Mental health conditions go through the same process but use specialized functional criteria evaluating areas like understanding and memory, concentration and persistence, social interaction, and adaptation.

Claimants with multiple conditions — sometimes called "combination of impairments" cases — have all limitations considered together, not separately. A single condition that doesn't qualify on its own may contribute to an RFC that, combined with other impairments, supports approval.

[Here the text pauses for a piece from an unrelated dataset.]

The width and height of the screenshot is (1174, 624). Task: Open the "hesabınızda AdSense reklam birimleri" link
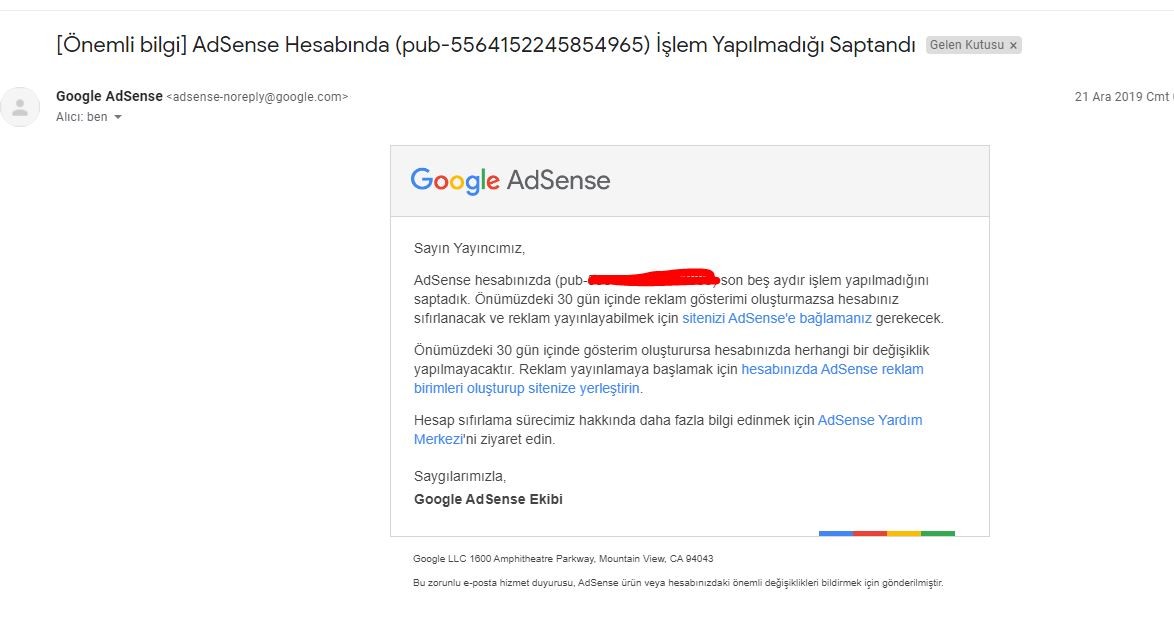tap(669, 379)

What You Can Do While Your Claim Is in Medical Review

Waiting doesn't mean being passive. A few things matter during this period:

  • Continue medical treatment and keep appointments. Gaps in treatment can raise questions about the severity of your condition.
  • Respond quickly to any requests from DDS — for additional records, forms, or a consultative exam. Delays in responding can slow the process further.
  • Report any changes in your condition or new diagnoses to SSA.
  • Keep copies of any records you submit or receive.

The Gap Between Process and Outcome

Understanding how the medical review process works is the foundation — but what it produces for any individual claimant depends entirely on that person's specific medical documentation, the nature and severity of their conditions, their work history, and how well the evidence in their file captures their actual functional limitations.

Two people with the same diagnosis can receive different outcomes based on the depth of their medical records, their age, and what jobs SSA determines they may still be capable of performing. The process is the same. The outcome is personal.